- Directed by: Stephen Reynolds
- Screenplay by: Adam Rodin; Michael Finch;
- Produced by: Michael J. Luisi
- Starring: Adam "Edge" Copeland; C.J. "Lana" Perry;
- Edited by: Paul Harb
- Music by: Nathan Whitehead
- Production company: WWE Studios
- Distributed by: Lionsgate
- Release date: September 20, 2016;
- Running time: 103 minutes
- Country: United States
- Language: English

= Interrogation (2016 film) =

Interrogation is a 2016 American action film directed by Stephen Reynolds from a screenplay by Adam Rodin and Michael Finch. The film stars Adam "Edge" Copeland and C.J. "Lana" Perry. The film is the 3rd installment in the Action Six Pack series of films.

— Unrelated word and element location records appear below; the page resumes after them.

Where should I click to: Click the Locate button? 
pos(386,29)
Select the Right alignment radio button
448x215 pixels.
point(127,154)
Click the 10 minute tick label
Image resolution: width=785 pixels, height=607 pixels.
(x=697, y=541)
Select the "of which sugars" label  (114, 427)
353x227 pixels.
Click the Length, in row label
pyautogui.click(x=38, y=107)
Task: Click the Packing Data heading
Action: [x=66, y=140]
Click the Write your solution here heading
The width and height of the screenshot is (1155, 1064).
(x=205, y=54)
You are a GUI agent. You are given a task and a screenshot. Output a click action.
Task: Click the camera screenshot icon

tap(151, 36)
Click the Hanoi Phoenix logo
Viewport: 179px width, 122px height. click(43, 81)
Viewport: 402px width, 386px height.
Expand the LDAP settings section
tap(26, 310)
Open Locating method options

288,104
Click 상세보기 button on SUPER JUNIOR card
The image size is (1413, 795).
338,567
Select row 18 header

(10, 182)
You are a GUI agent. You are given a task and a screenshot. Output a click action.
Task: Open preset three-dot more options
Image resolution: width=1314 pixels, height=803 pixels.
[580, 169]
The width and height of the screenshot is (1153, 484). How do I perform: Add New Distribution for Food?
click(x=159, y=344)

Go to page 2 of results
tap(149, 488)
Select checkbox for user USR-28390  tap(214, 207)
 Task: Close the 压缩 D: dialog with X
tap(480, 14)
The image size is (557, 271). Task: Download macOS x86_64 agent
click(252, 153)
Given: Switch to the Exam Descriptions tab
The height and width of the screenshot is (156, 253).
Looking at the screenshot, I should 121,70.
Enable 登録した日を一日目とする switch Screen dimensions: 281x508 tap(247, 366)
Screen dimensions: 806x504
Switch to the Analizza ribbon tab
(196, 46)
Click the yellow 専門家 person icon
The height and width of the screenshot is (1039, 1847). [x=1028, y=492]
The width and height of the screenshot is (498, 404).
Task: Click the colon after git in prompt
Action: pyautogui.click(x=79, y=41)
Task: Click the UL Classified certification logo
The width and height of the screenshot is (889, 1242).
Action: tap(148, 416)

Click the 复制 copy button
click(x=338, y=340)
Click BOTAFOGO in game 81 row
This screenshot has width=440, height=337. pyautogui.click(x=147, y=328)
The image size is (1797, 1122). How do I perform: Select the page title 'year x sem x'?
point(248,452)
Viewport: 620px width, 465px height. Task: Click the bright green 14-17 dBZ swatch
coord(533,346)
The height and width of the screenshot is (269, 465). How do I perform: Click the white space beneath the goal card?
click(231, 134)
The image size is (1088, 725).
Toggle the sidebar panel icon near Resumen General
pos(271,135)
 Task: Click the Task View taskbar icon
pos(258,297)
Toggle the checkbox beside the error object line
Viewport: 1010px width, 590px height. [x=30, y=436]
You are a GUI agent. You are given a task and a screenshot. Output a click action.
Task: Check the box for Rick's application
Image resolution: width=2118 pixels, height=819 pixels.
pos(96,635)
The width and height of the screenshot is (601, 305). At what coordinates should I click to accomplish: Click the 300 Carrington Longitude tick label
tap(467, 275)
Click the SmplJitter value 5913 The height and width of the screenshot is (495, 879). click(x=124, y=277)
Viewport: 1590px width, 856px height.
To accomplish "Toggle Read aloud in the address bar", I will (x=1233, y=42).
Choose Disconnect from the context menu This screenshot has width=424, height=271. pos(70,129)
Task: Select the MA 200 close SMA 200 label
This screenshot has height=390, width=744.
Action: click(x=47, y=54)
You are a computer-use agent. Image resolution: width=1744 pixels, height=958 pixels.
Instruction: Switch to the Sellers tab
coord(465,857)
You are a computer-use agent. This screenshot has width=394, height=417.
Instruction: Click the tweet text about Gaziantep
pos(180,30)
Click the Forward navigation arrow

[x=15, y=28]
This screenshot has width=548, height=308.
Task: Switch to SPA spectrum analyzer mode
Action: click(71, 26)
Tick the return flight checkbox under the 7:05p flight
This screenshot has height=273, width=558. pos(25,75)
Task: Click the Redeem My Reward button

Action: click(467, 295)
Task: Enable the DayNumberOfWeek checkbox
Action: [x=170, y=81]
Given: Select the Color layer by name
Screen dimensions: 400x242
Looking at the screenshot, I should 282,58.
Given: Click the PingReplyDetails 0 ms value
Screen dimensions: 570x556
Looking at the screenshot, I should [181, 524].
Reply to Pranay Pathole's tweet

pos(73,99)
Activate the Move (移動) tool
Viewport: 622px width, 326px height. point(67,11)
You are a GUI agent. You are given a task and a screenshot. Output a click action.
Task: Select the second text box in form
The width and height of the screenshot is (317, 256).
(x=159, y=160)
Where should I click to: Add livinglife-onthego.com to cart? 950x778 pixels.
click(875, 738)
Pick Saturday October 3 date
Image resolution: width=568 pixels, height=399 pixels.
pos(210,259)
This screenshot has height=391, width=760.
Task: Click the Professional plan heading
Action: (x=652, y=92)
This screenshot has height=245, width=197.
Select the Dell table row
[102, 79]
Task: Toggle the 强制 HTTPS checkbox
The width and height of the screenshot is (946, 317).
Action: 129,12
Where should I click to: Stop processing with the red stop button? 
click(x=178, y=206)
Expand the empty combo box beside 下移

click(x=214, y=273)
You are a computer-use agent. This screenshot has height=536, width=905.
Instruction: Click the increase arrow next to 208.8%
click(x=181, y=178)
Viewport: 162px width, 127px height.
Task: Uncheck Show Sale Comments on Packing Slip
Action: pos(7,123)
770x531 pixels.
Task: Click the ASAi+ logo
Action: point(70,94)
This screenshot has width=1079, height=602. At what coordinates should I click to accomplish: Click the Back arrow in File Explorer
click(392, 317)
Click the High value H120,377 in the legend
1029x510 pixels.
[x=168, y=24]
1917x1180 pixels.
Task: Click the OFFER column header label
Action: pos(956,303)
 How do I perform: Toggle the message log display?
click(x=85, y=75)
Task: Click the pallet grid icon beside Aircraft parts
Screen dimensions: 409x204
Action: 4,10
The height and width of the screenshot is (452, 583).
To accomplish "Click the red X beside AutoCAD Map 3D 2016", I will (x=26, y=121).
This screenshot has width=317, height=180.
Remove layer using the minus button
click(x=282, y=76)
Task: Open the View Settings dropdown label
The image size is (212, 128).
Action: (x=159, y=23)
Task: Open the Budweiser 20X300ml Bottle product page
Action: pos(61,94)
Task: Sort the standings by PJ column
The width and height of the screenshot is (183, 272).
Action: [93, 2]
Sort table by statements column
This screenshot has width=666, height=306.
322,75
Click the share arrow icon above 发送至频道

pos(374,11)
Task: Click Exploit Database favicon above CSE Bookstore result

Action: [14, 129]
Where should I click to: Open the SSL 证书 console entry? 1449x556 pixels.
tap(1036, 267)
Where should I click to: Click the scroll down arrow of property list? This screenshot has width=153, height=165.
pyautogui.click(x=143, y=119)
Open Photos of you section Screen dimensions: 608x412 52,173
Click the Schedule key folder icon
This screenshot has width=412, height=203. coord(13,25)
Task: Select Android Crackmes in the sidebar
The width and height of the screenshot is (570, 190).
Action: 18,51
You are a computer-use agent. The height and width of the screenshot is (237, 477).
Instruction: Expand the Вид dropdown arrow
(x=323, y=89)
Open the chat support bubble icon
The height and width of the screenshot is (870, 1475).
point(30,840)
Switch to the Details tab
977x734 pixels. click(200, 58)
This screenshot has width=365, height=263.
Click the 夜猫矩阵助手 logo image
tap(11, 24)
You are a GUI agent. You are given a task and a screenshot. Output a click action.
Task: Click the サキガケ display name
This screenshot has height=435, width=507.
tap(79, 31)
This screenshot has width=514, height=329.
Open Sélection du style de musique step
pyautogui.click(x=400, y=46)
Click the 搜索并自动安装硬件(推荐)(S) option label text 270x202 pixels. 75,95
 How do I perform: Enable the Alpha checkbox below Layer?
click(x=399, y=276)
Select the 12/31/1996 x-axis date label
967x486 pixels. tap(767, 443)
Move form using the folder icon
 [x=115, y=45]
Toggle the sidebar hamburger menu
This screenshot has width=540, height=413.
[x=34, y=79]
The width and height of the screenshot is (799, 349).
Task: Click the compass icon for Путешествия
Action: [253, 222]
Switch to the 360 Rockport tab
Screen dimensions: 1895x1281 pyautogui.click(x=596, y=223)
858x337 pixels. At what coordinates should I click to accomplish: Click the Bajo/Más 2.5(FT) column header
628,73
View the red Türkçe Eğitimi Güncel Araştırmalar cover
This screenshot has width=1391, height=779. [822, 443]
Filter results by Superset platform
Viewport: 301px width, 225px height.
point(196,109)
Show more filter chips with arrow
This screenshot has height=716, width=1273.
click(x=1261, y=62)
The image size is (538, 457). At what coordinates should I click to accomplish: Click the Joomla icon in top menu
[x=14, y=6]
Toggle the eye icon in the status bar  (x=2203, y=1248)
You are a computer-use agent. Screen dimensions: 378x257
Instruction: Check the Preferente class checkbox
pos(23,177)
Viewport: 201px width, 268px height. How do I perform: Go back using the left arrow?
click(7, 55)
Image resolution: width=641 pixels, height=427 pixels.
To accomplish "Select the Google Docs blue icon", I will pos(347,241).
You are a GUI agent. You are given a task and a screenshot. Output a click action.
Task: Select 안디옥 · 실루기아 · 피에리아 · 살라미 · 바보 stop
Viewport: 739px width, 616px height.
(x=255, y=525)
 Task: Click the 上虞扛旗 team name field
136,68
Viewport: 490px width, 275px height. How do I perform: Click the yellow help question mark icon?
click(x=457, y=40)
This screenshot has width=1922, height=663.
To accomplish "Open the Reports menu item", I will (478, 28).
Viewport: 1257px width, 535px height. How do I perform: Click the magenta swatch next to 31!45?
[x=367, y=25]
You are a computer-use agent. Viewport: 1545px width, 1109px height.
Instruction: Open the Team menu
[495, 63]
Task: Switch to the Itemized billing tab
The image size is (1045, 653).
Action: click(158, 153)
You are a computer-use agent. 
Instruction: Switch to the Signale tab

The film was released on direct-to-DVD in the United States on September 20, 2016.

== Premise ==
A bomb is set to go off on one of the busiest betting days of the year so a smart interrogator is called in to get answers from the prime suspect but as time begins to end, they both soon discover that there is a larger plan in store for them.

== Cast ==
- Adam "Edge" Copeland as Lucas Nolan
- C.J. "Lana" Perry as Becky
- Patrick Sabongui as Vasti
- Julia Benson as Sara Ward
- Michael Rogers as Mark Bennett
- Erica Carroll as Joan Marian

== Production ==
Filming took place in Vancouver, British Columbia, Canada over a course of 44 days from March 19 to May 2, 2015.